Fascinan estas plazas/habitaciones públicas capaces de generar sensación de compartir la cama, la mesa camilla, la luz baja, de confesar y hablar de otra manera para de pronto volvernos tan generosos en el “dar”. Pero la máquina-red nos ha convertido no solo en productores de mundo, sino en voluntarios y prosumidores6, en producto de sus empresas y trabajadores sin sueldo, mantenedores de un valor al que unos pocos sacan partido económico (¿importa además que esos pocos se parezcan tanto?), mientras nos llaman usuarios. Porque pareciera que el valor rentable lo pone el uso del dispositivo y no el contenido, porque el contenido, incluso cuando adquiere ese otro valor de ser muy visto, se desintegrará en unos días desde una lógica de caducidad extrema. Nada existe que sea capaz de permanecer en la obsolescencia de época que se apoya y renueva en la vanidad movilizada y en la demanda de ahora.

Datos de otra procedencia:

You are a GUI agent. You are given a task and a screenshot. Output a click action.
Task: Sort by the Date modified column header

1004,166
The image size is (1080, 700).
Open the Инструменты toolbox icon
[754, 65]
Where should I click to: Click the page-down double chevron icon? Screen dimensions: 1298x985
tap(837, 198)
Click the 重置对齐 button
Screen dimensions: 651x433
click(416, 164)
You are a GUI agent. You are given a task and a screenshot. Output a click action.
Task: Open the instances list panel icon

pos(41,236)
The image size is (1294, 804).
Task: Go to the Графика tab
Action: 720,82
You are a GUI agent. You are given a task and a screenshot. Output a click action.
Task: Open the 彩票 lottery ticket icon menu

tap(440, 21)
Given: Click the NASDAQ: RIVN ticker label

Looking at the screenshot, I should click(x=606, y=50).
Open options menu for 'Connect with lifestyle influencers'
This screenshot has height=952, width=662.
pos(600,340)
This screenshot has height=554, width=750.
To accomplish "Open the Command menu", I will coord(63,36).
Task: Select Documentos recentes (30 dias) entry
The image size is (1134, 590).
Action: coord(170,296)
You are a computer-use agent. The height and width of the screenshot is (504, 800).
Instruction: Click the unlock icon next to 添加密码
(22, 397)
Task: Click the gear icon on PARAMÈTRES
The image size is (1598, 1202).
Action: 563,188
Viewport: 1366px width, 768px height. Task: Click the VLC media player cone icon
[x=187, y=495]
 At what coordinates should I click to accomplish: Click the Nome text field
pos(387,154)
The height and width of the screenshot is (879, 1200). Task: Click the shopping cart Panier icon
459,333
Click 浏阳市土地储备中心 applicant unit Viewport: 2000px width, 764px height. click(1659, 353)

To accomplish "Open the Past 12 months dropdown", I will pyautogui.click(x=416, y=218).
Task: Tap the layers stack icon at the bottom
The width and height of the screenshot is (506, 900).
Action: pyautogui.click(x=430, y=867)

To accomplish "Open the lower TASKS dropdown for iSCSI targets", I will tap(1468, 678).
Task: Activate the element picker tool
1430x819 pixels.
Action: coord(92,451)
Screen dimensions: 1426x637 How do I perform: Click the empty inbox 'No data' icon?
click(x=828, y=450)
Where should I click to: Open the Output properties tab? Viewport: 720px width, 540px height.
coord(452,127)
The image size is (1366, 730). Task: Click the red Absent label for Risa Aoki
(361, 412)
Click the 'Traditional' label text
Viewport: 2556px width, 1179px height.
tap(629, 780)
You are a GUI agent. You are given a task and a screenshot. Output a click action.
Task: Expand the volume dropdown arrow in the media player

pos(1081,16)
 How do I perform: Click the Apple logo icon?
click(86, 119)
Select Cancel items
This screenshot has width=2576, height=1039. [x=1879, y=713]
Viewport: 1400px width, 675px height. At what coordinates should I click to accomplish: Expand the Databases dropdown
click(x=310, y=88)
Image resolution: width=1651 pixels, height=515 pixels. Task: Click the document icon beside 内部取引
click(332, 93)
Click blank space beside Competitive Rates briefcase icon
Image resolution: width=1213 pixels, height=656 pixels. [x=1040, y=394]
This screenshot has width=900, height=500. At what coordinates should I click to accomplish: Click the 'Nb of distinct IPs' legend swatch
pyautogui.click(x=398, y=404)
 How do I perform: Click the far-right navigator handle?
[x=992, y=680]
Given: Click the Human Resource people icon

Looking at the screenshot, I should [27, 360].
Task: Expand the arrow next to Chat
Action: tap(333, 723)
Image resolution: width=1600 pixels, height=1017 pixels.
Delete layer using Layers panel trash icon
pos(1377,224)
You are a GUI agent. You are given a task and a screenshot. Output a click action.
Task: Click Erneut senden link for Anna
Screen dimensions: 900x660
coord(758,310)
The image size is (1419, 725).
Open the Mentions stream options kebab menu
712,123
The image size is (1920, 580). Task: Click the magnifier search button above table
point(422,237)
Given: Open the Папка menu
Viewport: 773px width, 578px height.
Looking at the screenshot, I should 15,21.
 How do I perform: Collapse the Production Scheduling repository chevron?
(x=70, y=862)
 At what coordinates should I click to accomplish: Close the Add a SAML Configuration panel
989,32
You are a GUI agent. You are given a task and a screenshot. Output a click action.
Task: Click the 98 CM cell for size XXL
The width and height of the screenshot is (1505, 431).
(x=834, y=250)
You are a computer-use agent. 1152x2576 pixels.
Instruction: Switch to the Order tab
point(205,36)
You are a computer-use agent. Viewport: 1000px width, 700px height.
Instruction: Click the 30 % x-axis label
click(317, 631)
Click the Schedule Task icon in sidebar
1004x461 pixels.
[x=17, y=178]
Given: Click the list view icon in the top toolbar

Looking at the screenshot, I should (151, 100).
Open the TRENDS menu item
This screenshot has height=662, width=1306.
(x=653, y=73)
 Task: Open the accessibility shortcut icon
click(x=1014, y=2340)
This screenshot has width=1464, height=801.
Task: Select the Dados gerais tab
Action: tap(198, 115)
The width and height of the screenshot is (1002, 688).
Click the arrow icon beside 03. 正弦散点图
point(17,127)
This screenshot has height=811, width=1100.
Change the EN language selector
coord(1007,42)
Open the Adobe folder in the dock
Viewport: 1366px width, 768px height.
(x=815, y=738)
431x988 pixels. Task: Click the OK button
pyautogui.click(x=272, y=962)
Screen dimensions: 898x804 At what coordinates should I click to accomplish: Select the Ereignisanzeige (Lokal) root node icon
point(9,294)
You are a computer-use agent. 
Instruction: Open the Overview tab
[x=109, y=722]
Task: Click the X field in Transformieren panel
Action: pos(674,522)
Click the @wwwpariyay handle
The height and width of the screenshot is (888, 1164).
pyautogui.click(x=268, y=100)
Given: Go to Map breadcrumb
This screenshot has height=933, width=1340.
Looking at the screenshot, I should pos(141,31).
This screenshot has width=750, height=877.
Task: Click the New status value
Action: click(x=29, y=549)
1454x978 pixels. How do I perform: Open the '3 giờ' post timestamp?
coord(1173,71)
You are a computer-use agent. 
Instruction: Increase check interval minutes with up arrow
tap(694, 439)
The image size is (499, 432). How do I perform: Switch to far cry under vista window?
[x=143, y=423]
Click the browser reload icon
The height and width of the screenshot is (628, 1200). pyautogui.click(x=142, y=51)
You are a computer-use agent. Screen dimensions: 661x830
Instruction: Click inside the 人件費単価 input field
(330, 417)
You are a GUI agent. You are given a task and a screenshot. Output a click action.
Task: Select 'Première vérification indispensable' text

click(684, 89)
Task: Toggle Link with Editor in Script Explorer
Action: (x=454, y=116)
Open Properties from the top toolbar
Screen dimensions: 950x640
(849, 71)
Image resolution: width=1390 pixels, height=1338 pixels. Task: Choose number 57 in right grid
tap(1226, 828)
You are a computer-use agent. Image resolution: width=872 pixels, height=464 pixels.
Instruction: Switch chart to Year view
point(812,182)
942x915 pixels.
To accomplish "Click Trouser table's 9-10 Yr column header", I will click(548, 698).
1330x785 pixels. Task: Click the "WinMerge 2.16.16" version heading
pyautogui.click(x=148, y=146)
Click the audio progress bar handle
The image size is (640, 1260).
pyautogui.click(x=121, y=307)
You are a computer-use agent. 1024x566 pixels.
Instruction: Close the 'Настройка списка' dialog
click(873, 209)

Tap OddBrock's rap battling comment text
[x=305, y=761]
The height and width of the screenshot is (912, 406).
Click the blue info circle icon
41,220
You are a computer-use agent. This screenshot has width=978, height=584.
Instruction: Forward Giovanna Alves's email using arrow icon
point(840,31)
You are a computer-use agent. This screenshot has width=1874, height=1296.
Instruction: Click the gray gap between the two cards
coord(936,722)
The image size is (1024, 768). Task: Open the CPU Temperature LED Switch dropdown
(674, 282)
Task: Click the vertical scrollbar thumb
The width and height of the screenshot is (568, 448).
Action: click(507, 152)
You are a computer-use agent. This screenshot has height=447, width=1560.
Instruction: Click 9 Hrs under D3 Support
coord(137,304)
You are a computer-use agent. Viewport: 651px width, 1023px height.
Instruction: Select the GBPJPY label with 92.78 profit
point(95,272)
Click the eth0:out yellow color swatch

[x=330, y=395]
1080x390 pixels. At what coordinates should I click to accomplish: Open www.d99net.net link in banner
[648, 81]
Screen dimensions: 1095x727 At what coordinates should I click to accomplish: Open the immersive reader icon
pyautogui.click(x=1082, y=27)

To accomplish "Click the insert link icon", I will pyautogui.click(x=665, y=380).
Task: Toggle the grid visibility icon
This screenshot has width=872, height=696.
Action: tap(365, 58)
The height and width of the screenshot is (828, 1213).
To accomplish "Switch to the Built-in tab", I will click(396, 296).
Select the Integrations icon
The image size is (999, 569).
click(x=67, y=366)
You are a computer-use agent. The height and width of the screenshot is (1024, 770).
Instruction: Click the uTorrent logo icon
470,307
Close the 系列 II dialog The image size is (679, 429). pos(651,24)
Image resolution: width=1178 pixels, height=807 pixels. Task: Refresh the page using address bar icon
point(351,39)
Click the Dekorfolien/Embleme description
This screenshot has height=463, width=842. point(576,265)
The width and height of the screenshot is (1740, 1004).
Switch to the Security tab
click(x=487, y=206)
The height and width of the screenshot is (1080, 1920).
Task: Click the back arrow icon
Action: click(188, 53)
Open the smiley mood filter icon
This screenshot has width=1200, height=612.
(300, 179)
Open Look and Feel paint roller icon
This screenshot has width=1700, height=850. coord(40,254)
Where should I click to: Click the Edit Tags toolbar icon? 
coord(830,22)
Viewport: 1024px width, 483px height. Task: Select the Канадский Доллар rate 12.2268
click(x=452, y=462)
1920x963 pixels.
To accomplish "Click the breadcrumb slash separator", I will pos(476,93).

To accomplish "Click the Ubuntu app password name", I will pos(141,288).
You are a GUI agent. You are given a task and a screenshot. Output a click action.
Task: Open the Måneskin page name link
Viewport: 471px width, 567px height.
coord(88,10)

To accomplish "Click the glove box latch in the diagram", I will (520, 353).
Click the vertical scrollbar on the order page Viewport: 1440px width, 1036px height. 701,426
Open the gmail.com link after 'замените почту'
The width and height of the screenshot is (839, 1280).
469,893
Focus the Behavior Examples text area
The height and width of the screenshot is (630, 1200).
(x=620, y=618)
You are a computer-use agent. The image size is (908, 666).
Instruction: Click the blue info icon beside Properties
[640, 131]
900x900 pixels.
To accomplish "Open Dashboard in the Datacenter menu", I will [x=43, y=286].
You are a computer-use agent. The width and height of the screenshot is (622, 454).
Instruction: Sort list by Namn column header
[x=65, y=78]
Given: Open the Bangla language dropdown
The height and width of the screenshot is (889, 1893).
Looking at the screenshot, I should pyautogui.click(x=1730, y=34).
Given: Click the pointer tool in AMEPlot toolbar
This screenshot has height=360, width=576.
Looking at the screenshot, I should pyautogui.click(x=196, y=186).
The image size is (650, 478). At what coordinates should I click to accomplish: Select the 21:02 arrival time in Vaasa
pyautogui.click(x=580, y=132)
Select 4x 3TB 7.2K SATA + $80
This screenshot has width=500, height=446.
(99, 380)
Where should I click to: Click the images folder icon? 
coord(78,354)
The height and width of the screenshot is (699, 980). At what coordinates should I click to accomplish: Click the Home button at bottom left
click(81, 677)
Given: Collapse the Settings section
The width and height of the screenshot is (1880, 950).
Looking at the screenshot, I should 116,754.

Y late la idea, es solo una sensación, de que para el equilibro de este sistema han de darse unos mínimos. En primer lugar, que la precariedad pacífica sea vivible para convertirse en algo normalizado y en aspiración resignada de la mayoría (relativamente igualados en dicha precariedad). El mundo entonces nos envolverá, nos envuelve, en la posibilidad percibida como necesidad de estar conectados y alimentar el excedente de cosas prescindibles que nos entretienen y obligan. Incitándonos a formar parte de un juego que siempre quiere más y donde nosotros somos los protagonistas (inocentemente solo para nosotros). Puede que detectar cómo para muchos, esos límites de “mínimos” se convierten en “todo está perdido” y conocer diariamente flagrantes formas de desigualdad (también visibilizadas), nos anime a apropiarnos de la tecnología como fuerza social para crear mundos mejorados. Puede que esta fuerza sea junto con la recuperación de la “atención pausada” ante las cosas que nos importan, mecanismos verdaderamente disruptivos para crear otras formas de “valor” y de alianza entre las personas. Y si bien cabe la posibilidad de que esa “atención” que a menudo añoramos sea ya cosa de un pasado sin pantallas, sí podría inspirar nuevas formas de concentración, de ser necesario con sus “nuevas palabras”, que ayuden a crear condiciones de conciencia para un sujeto abrumado por el ver.